Blog

  • More time…

    I should perhaps have given the Codeine and brufen and ‘mol more time to work; by the time I got to the hospital i was debating returning straight home, but having forked out 7.50 for a taxi (I didn’t think I could bear a bus ride both ways) I felt kinda obliged. Not broken, very swollen was the answer.

    The Codeine plus bus plus taxi has left me feeling pretty attrocious though. Although I saw tons of Slough I’d never seen before (that’s got to be the most indirect bus route ever) and also found a very ratty looking BMW Isetta sat on a driveway (careful john). Anyhow, I’m letting myself have the rest of the day off anyway (most ‘cos I promised Kathryn (and I can’t hold anything properly, and I feel really quite sick))… so, yes.

    I have spent some time taking photos of the 1963 paper I found in the wall of the now gone bathroom… It’s far too degraded to keep, but it’s got a few interesting ads. It’s a Daily Mirror, by the way.

  • Ah, yummy codeine

    So, I got lots done yesterday; I headed to B&Q early and en-route I found someone who’d demolished a wall; thereby sourcing a lot of bricks, possibly even enough to do the path. he was quite happy for me to grab them, along with an old brabantia-style bin – which is somewhat of an improvement on the grey plastic one with no lid we’ve been using. So, I turned round, headed home and took the car over to B&Q so I could get a wheelbarrow.

    Having made about 4 or 5 wheelbarrow trips I’d got certainly the majority of the whole bricks. They, incidentally weighed quite a lot. Then I painted the woodwork upstairs which is prep for tiling that last few feet (probably 5 sq foot or so) and started work on the bathroom wall. Now, it started well, and I managed to get the majority of it down without incident. But there was one bitty little incident near the end. Hence the codeine.

    In the process of removing the door-frame from the old bathroom I slipped applying pretty much all of the force I can muster to the act of smacking my hand against a thin sharp piece of plaster. I cut my hand, surprisingly perhaaps not enough to need stitches; but it’s the pain that’s a killer. Enough that I’ve been debating getting it X-rayed today. I’ve buddy/neighbour strapped my two fingers, and taken codeine+paracetamol (CoCodamol) and Ibrufen. I took that about half an hour ago. Having looked, I now am wondering if the knuckle is slightly depressed (all nurses are hypochondriacs), so I might get showered and head over to the hospital. That and I’d’ve expected some relief from the analgesia, not much (it’s a bit quick for that), but some. Arse.

  • Voila, Spam

    So, I decided to kill time watching ‘Fatherland’; for those of you who don’t know, Fatherland is an excellent novel which is set in a future in which Hitler won the second world war; continued extermination of the Jewish people, and in which America has a right wing president, and the Soviet Union continues to fight the might of the new German empire.

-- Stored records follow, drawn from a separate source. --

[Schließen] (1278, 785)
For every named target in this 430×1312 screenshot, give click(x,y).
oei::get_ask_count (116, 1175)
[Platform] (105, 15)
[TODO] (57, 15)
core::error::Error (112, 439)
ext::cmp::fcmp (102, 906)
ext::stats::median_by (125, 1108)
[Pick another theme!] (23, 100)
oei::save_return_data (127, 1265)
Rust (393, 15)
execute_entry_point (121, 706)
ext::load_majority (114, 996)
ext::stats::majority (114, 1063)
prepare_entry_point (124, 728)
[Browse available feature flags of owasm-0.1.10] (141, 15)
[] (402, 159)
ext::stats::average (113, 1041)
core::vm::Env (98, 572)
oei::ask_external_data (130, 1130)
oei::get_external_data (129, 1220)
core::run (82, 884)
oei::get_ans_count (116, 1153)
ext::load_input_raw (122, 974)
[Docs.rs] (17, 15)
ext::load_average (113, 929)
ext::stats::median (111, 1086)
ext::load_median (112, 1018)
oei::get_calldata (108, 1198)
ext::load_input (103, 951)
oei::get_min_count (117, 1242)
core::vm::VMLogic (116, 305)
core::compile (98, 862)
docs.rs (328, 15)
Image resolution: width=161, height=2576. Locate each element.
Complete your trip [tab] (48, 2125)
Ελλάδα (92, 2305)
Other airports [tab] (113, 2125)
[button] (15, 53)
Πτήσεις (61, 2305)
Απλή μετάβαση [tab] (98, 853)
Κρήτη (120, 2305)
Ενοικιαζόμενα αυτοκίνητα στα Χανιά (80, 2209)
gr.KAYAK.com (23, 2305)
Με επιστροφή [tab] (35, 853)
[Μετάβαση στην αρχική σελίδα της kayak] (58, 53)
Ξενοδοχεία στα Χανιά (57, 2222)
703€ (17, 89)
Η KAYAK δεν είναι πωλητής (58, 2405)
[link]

    It is, in fact, a truly excellent book; chilling and well written, especially to those of us who had it drilled into us at school that the war was won by luck and 3 days (the German tactic of destroying the RAF would have worked had they continued for about 3 more days; after which we’d’ve run out of pilots). I heard an interview with the author of Fatherland in which he said he regretted selling the rights to it; and disliked the film. And had always vaguely wondered what it was like. So I watched it.

    Meh, read the book. The film is far too short, the characters just, well, the whole thing doesn’t feel believeable and it doesn’t have the texture of the book. My dad always used to say that the pictures were better on the Radio, and I’ve always kind of mentally extended this to books. Books have the best effects, too. And the Berlin of Albert Speer really feels deeply real in the book, but like much else it really doesn’t come across in the film.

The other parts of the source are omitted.